• EXERCISE: Your answer should be the lines from the start of the records through the line with "[facebook] (234, 27)", copied word for word.

[Saved data entries]
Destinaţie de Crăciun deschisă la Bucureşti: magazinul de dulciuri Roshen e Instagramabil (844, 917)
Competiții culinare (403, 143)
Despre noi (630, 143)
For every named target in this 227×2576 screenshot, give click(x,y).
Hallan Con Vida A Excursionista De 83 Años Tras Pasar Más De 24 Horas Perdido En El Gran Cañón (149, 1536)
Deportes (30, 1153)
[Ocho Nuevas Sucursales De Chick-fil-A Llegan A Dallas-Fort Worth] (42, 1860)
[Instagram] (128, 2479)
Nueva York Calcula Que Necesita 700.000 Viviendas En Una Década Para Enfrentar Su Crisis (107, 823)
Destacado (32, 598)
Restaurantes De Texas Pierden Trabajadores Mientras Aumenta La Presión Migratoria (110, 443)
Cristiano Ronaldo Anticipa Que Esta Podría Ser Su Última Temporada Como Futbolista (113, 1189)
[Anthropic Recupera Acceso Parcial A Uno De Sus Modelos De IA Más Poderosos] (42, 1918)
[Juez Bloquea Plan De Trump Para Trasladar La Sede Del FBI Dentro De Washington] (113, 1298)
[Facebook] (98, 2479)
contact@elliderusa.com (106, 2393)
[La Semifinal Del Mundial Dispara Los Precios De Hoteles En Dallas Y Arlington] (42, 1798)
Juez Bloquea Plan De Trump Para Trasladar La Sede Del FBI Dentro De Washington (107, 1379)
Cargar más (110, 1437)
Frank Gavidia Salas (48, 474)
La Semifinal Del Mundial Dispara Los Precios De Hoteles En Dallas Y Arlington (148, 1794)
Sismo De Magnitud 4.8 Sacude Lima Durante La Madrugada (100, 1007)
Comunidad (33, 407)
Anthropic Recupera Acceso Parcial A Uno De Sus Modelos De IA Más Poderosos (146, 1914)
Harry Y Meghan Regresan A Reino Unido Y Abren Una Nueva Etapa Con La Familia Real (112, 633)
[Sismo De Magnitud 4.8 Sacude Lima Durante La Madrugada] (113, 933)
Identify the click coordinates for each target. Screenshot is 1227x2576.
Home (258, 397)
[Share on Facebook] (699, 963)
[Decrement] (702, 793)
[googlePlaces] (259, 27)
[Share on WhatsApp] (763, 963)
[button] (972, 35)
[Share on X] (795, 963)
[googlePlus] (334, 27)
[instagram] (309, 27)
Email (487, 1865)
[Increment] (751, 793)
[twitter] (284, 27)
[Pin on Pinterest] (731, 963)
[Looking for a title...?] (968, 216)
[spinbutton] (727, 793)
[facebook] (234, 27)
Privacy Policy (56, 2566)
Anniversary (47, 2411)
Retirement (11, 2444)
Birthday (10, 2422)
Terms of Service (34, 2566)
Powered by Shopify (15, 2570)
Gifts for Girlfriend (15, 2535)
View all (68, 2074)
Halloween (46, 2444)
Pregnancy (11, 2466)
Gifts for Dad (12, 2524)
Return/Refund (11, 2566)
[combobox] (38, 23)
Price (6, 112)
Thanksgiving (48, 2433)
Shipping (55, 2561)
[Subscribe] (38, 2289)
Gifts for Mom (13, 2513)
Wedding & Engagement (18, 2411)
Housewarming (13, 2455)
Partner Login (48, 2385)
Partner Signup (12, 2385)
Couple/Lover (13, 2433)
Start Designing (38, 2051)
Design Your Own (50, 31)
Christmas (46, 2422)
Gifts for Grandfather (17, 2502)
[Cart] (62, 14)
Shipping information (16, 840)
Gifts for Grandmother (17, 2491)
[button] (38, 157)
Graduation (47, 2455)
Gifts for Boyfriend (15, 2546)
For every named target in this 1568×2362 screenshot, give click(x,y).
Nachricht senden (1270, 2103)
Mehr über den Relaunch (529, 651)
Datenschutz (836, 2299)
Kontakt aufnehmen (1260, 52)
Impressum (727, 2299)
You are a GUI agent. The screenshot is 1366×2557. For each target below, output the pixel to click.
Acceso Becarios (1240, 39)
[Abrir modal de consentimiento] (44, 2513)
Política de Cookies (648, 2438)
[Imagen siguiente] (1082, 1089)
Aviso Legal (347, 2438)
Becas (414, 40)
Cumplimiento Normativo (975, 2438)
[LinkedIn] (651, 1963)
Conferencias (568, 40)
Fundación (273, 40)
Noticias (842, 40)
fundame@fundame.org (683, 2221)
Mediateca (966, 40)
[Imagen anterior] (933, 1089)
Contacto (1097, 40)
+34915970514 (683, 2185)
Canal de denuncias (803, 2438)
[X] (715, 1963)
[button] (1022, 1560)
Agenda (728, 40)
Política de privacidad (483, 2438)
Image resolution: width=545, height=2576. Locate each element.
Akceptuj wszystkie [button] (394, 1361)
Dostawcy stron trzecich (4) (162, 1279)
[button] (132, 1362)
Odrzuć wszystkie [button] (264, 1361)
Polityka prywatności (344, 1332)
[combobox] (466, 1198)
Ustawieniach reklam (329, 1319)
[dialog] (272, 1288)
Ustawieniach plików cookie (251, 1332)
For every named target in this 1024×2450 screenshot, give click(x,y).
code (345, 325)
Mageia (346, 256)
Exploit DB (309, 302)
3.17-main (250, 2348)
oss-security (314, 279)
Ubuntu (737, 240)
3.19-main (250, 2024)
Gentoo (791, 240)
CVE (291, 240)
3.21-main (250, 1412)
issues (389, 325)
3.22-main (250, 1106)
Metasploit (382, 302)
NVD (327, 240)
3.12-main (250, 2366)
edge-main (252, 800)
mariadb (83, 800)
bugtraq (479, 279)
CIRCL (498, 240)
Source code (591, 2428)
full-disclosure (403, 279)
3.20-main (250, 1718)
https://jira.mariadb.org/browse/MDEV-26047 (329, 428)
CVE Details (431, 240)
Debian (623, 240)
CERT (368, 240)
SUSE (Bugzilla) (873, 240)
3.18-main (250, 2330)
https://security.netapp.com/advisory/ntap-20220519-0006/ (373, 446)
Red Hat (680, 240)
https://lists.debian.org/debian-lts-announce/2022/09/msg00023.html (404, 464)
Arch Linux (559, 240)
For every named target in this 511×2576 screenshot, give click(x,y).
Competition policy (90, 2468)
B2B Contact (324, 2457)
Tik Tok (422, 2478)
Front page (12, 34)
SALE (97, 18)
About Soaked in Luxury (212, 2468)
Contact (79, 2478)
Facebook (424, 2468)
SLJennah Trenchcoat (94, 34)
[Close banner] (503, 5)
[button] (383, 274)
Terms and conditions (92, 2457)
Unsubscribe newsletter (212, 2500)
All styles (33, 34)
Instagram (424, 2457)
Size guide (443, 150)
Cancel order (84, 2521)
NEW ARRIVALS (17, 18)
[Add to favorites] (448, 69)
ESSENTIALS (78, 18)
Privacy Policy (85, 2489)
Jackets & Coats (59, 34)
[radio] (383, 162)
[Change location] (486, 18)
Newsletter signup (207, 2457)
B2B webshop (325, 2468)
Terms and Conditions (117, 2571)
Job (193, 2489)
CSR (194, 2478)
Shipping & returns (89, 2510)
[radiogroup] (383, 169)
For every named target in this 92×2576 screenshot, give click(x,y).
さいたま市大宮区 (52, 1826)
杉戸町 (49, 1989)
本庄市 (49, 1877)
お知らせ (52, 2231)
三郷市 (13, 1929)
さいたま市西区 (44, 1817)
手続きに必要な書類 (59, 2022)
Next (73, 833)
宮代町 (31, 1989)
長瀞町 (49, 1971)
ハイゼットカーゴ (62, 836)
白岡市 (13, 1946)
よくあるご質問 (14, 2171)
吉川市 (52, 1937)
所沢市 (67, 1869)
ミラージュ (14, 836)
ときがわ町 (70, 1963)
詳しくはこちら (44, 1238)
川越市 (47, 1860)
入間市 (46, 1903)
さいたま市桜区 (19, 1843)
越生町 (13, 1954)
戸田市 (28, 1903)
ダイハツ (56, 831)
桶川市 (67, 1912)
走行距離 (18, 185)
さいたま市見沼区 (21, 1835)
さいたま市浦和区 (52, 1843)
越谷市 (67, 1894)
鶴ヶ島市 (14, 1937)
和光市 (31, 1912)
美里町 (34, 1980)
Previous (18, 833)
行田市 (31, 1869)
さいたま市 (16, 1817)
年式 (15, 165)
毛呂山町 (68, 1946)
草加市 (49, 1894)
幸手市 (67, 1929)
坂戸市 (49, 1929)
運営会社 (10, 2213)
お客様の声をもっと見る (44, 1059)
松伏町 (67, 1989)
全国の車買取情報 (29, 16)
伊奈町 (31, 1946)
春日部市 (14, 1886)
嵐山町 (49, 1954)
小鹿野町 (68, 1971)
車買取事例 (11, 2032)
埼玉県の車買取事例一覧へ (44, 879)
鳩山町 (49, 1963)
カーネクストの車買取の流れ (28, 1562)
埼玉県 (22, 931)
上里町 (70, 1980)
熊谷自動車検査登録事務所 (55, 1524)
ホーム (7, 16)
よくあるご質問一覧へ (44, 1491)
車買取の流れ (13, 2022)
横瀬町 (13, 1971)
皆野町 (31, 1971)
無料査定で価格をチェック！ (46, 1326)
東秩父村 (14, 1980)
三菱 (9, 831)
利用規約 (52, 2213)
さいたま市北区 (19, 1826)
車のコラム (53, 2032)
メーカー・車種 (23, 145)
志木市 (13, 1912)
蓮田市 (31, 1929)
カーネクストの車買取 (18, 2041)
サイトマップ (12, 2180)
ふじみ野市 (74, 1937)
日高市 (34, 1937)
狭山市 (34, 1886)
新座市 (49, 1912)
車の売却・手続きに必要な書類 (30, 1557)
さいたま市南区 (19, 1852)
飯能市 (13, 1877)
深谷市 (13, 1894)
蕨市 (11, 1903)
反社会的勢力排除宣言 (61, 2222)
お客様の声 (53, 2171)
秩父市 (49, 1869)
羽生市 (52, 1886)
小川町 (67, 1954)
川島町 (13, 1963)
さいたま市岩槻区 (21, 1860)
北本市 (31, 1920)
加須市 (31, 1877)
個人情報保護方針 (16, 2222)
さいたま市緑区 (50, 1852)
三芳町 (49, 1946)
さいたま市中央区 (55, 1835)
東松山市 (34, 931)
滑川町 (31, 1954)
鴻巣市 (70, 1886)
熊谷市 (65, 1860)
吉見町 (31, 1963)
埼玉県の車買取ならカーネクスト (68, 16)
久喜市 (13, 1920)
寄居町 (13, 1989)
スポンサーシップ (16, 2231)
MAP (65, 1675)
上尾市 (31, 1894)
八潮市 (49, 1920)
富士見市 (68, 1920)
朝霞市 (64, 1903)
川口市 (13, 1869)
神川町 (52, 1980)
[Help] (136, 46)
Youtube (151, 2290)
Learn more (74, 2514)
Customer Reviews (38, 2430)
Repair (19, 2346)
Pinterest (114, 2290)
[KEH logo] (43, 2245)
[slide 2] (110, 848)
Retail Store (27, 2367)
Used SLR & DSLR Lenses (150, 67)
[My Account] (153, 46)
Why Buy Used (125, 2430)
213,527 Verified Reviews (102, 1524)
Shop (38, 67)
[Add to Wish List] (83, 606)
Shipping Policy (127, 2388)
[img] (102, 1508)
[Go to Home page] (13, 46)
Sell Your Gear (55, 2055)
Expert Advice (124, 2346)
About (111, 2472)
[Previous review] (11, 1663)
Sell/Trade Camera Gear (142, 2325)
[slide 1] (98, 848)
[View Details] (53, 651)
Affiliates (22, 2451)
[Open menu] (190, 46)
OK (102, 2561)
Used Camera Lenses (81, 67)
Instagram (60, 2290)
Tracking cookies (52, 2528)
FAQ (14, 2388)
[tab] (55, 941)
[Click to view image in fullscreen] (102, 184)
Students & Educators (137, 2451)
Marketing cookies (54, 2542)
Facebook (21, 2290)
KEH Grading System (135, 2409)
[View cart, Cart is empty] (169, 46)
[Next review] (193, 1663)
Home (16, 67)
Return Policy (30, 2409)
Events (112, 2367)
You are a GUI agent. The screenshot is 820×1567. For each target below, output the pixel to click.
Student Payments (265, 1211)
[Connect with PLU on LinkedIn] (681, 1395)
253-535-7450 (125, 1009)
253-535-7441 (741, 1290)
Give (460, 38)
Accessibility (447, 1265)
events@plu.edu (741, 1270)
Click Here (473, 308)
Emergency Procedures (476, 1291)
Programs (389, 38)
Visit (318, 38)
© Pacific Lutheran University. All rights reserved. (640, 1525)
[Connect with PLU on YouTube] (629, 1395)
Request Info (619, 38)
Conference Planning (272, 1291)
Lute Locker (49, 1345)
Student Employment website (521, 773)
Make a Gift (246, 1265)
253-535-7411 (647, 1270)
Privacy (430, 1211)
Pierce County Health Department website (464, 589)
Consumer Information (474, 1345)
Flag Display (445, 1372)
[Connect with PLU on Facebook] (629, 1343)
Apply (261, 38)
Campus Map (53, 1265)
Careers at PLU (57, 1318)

• ANSWER SECTION:
Destinaţie de Crăciun deschisă la Bucureşti: magazinul de dulciuri Roshen e Instagramabil (844, 917)
Competiții culinare (403, 143)
Despre noi (630, 143)
For every named target in this 227×2576 screenshot, give click(x,y).
Hallan Con Vida A Excursionista De 83 Años Tras Pasar Más De 24 Horas Perdido En El Gran Cañón (149, 1536)
Deportes (30, 1153)
[Ocho Nuevas Sucursales De Chick-fil-A Llegan A Dallas-Fort Worth] (42, 1860)
[Instagram] (128, 2479)
Nueva York Calcula Que Necesita 700.000 Viviendas En Una Década Para Enfrentar Su Crisis (107, 823)
Destacado (32, 598)
Restaurantes De Texas Pierden Trabajadores Mientras Aumenta La Presión Migratoria (110, 443)
Cristiano Ronaldo Anticipa Que Esta Podría Ser Su Última Temporada Como Futbolista (113, 1189)
[Anthropic Recupera Acceso Parcial A Uno De Sus Modelos De IA Más Poderosos] (42, 1918)
[Juez Bloquea Plan De Trump Para Trasladar La Sede Del FBI Dentro De Washington] (113, 1298)
[Facebook] (98, 2479)
contact@elliderusa.com (106, 2393)
[La Semifinal Del Mundial Dispara Los Precios De Hoteles En Dallas Y Arlington] (42, 1798)
Juez Bloquea Plan De Trump Para Trasladar La Sede Del FBI Dentro De Washington (107, 1379)
Cargar más (110, 1437)
Frank Gavidia Salas (48, 474)
La Semifinal Del Mundial Dispara Los Precios De Hoteles En Dallas Y Arlington (148, 1794)
Sismo De Magnitud 4.8 Sacude Lima Durante La Madrugada (100, 1007)
Comunidad (33, 407)
Anthropic Recupera Acceso Parcial A Uno De Sus Modelos De IA Más Poderosos (146, 1914)
Harry Y Meghan Regresan A Reino Unido Y Abren Una Nueva Etapa Con La Familia Real (112, 633)
[Sismo De Magnitud 4.8 Sacude Lima Durante La Madrugada] (113, 933)
Identify the click coordinates for each target. Screenshot is 1227x2576.
Home (258, 397)
[Share on Facebook] (699, 963)
[Decrement] (702, 793)
[googlePlaces] (259, 27)
[Share on WhatsApp] (763, 963)
[button] (972, 35)
[Share on X] (795, 963)
[googlePlus] (334, 27)
[instagram] (309, 27)
Email (487, 1865)
[Increment] (751, 793)
[twitter] (284, 27)
[Pin on Pinterest] (731, 963)
[Looking for a title...?] (968, 216)
[spinbutton] (727, 793)
[facebook] (234, 27)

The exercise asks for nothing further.